◆ **Work instructions**
A – Please condense the paragraph in the note on requirement results that begins "The final consideration is ConditionalRequirement" into a short list that keeps its main points.
B – Carry the note on requirement results forward from its last sentence.

◆ **Document excerpt**
-------

Back to why returning True from a successful run isn't great. These changes occur because we're relying on primitive types. In the future, if we decide that a on_success callback is needed -- for example, run a before_request check and see if we trigger something, though in general I consider whatever code executes after the requirements check to be the success handling I can this feature being requested in the future. So in general, requirements should always return whatever Result object we devise and the for loop will break on the first false and return the last result it obtained:

for req in all_requirements:
    result = _call_requirement(r, identity, request)
    if not result:
        break

return result

This will cause an exception if no requirements are run, so a default result will need to be pre-generated:

result = Result.as_passed()

for req in all_requirements:
    result = _call_requirement(r, identity, request)
    if not result:
        break

return result

The final consideration is ConditionalRequirement. Since this is a combination of many requirements that are reduced via an arbitrary operator and could be negated, it doesn't necessarily make sense to get the result object from the last failed requirement. Instead, a result object could be passed into the constructor and a success result constructed inside its fulfill method:

class ConditionalRequirement(Requirement):
    def __init__(self, *requirements, **kwargs):
        # snip
        self.failure_result = kwargs.get('failure_result', Result.as_failed())

    def fulfill(self, user, request):
        # snip
        if reduced is not None:
            reduced = not reduced if self.negated else reduced
            return self.failure_result if not reduced else Result.as_passed()

        return Result.as_passed()

If a success callback is ever needed, we'd need to add a success_result to the constructor. The downside here is that whatever is passed into the ConditionalRequirement's failure_result needs to be immutable.

Alternatively, we just keep the result from the latest requirement and return that. However, that could complicated Not and Or (as well as user defined combiners).

-------

◆ **Stored data**
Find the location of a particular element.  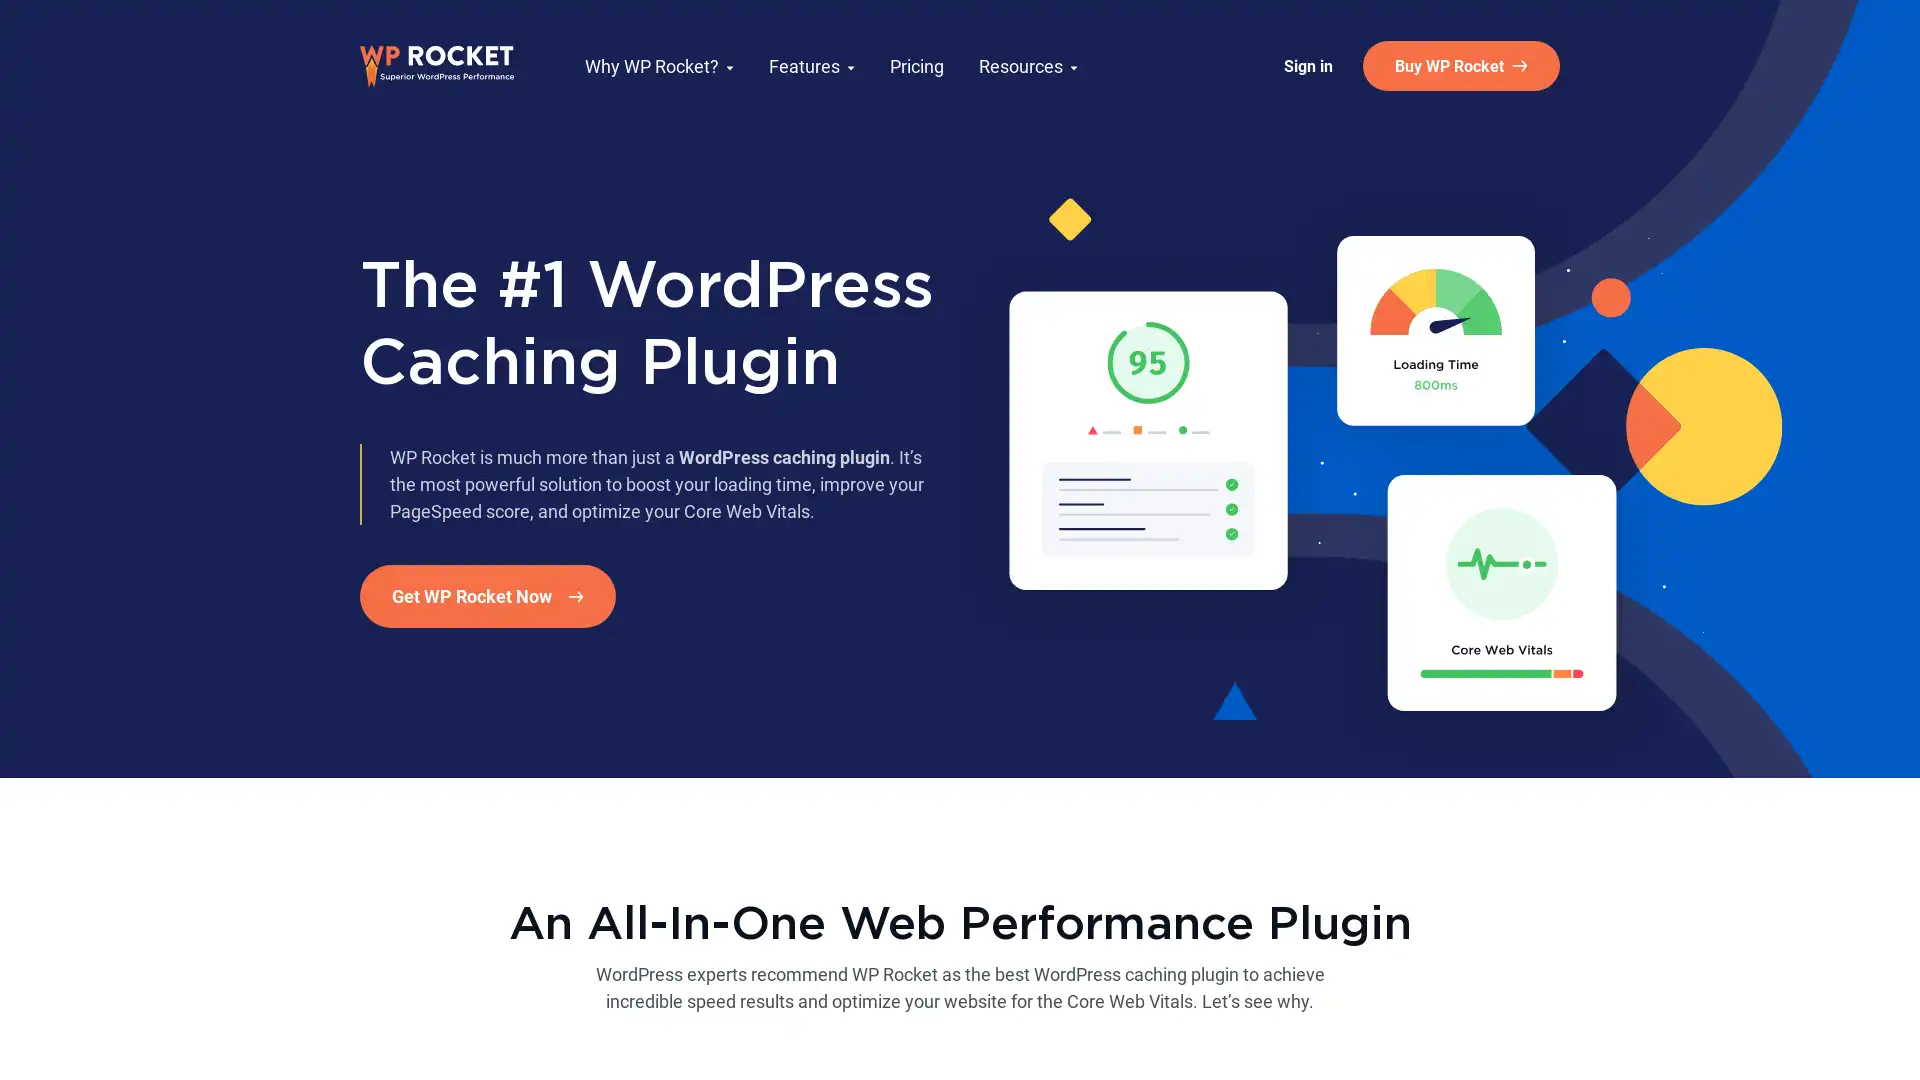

-------

◆ **Answers to the exercises**
A –
- ConditionalRequirement combines many requirements, reduces them with an arbitrary operator, and may be negated.
- Because of this, taking the result object from the last failed requirement doesn't necessarily make sense.
- Instead, a result object could be passed into the constructor, and a success result could be built inside the fulfill method.

B –
Finally, an adapter helper for the transition:

# this decorator would be added implicitly at this feature add
# but only if `__allows_new_style__` doesn't exist
# in the future, it will be required explicitly as the default assumption would
# be that everything is new style
def old_style_on_fail(f):  # needs a better name
    @wraps(f)
    def wrapper(result, call_context):
        return f(*call_context.args, **call_context.kwargs)
    wrapper.__allows_new_style__ = False
    return wrapper

# this decorator would need to be added explicitly by the user
# and removed in the future
def new_style_on_fail(f): # needs a better name
    f.__allows_new_style__ = True
    return f

Both would be supplied but it would be assumed that anything lacking __allows_new_style__ is an old style and continue receiving the original *args, **kwargs until some version (1.0.0??) and then opposite would be assumed, in the future the only way to trigger the old behavior would be the old_style_on_fail decorator and the new style decorator would be removed.

cc: @sh4nks, @unuseless and @jkelley05 (you two have been burned by changes like this previously).

justanr avatar Jun 03 '18 21:06 justanr

Part of the result object should be the reason the check failed, otherwise this doesn't really address the main issue. This complicates things. 🤔

At first blush, reason should probably be a collection to support conditionals. But we'd need to support conditionals adding to it. Result is starting to seem like a bad abstraction or maybe I looking at it from the wrong angle.